Depuis son arrivée à la Chambre des communes en 2015, François-Philippe Champagne s’est vu confier pas moins de quatre ministères. Après le Commerce international, l’Infrastructure et des Collectivités ainsi que les Affaires étrangères, voilà qu’il prend les rênes de ce qui est ni plus ni moins que le ministère de l’économie fédéral. Le député de Saint-Maurice—Champlain estime que ses expériences passées lui seront très utiles dans son mandat de relance économique.

«C’est le ministère de la croissance économique. On va s’assurer d’investir maintenant pour avoir de la prospérité dans le futur en ciblant les secteurs clés», ajoute François-Philippe Champagne qui souligne du même coup la volonté du gouvernement fédéral de miser sur une économie plus verte.

«En Mauricie, on parle beaucoup de chimie verte, de batteries, de biotechnologie ou du centre de l’hydrogène. On a des éléments chez nous qui nous permettent d’entrevoir cette croissance économique plus verte.»

Depuis près d’un an, des pans entiers de l’économie ont été mis en pause forcée par la pandémie. Avec la reprise que laisse entrevoir le vaccin, l’innovation doit guider bien des entreprises, estime François-Philippe Champagne. Cela pourrait se traduire, dit-il, par une plus grande participation des entreprises québécoises, comme de la région, dans la chaîne d’approvisionnement des véhicules électriques.

«Au Québec, 98 % de l’énergie qu’on produit est renouvelable. J’ai toujours rêvé du manufacturier vert et de la logistique verte. Québec a les outils au niveau énergétique pour attirer des entreprises et faire le virage économique que les gens souhaitent tant à la suite de cette pandémie», croit le ministre fédéral.

Le projet de train à grande fréquence s’intègre dans ces efforts de développement d’une économique plus verte. De plus, François-Philippe Champagne entend bien se pencher sur les projets de développement du Port ainsi que de l’aéroport de Trois-Rivières afin de voir comment son nouveau ministère pourrait les aider.

François-Philippe Champagne a été nommé ministre des Affaires étrangères du Canada en novembre 2019 alors que les relations avec les États-Unis étaient complexes et que celles avec la Chine étaient tendues.

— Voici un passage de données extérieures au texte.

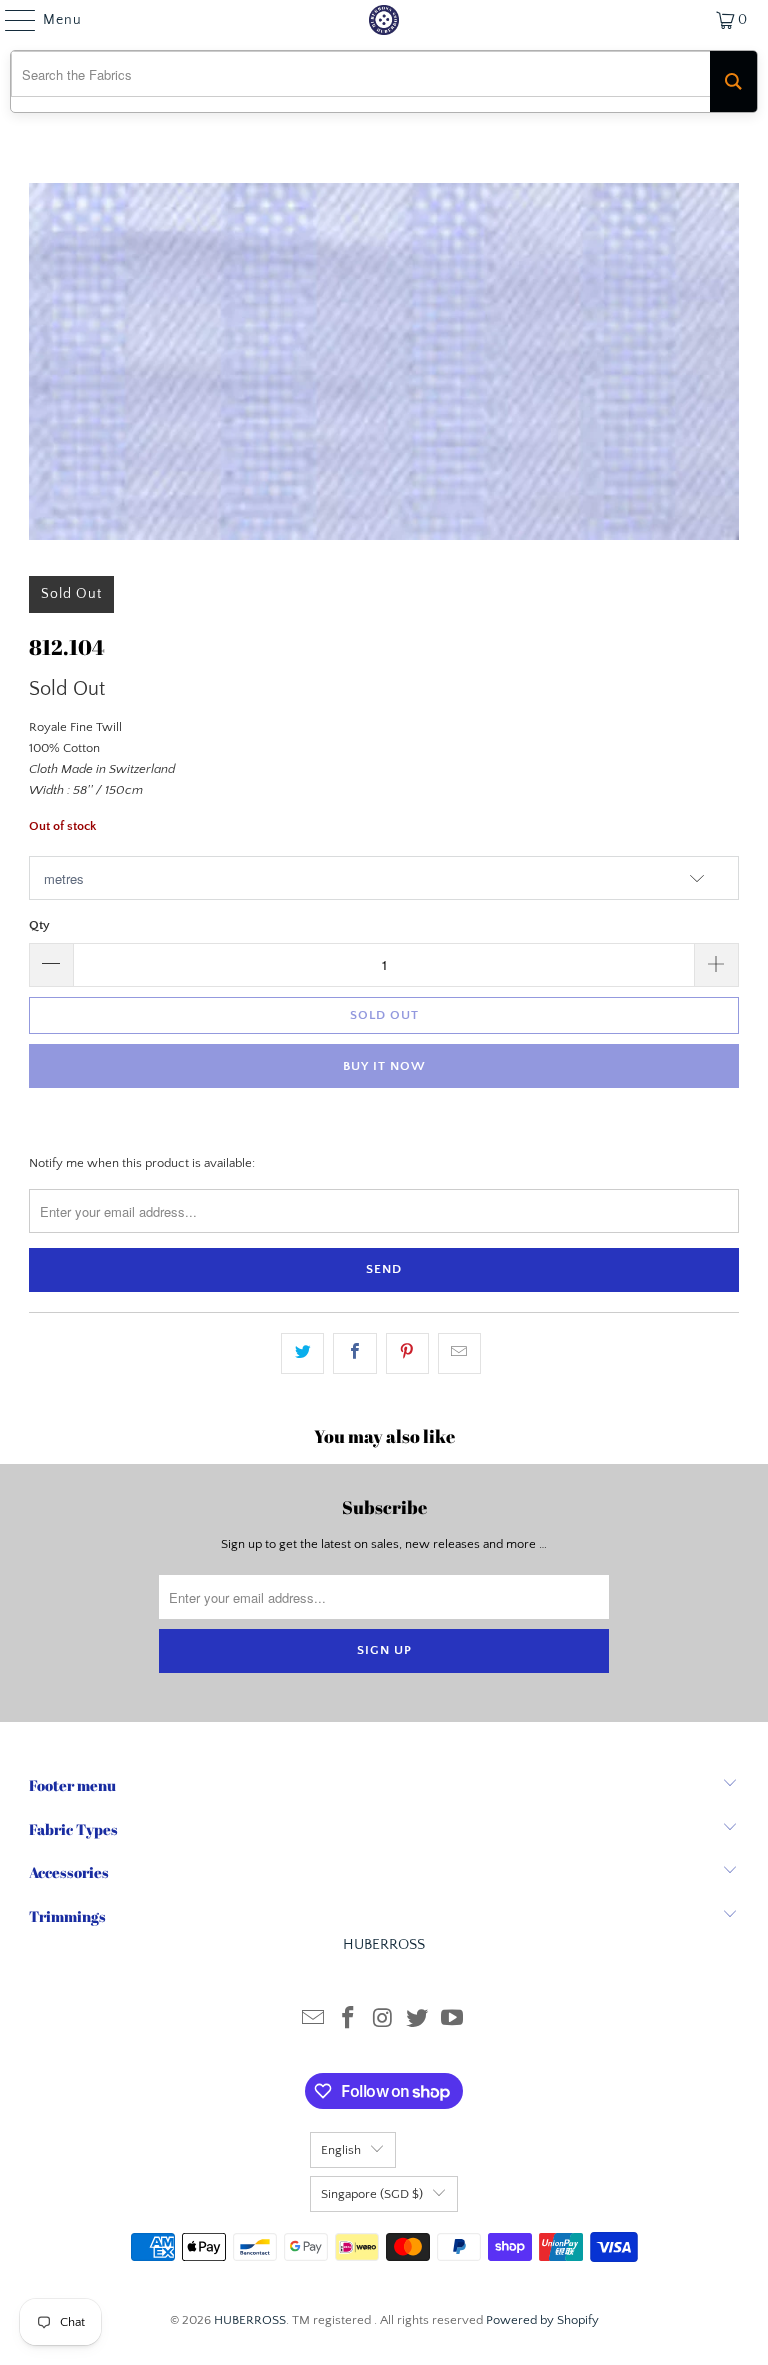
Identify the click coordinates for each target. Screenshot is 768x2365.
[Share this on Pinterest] (407, 1353)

Comme chef de la diplomatie canadienne, il était aussi l’ultime responsable du rapatriement de milliers de Canadiens coincés à l’étranger lorsque la pandémie a paralysé la planète en mars dernier.

Malgré les nombreux défis inhérents à ce poste, François-Philippe Champagne avoue avoir vécu «une expérience extraordinaire». Il quitte toutefois ses fonctions aux affaires étrangères quelques jours seulement avant le changement de l’administration américaine qui devrait faciliter les relations diplomatiques entre les deux pays.

«Je n’ai jamais choisi le chemin le plus facile», avoue-t-il.

«L’année 2020 n’a pas été une année de tout repos. On a fait le plus grand rapatriement de l’histoire du Canada. On a eu l’attaque sur le vol 752 en Iran, on a eu évidemment les enjeux avec la Chine et la pandémie.»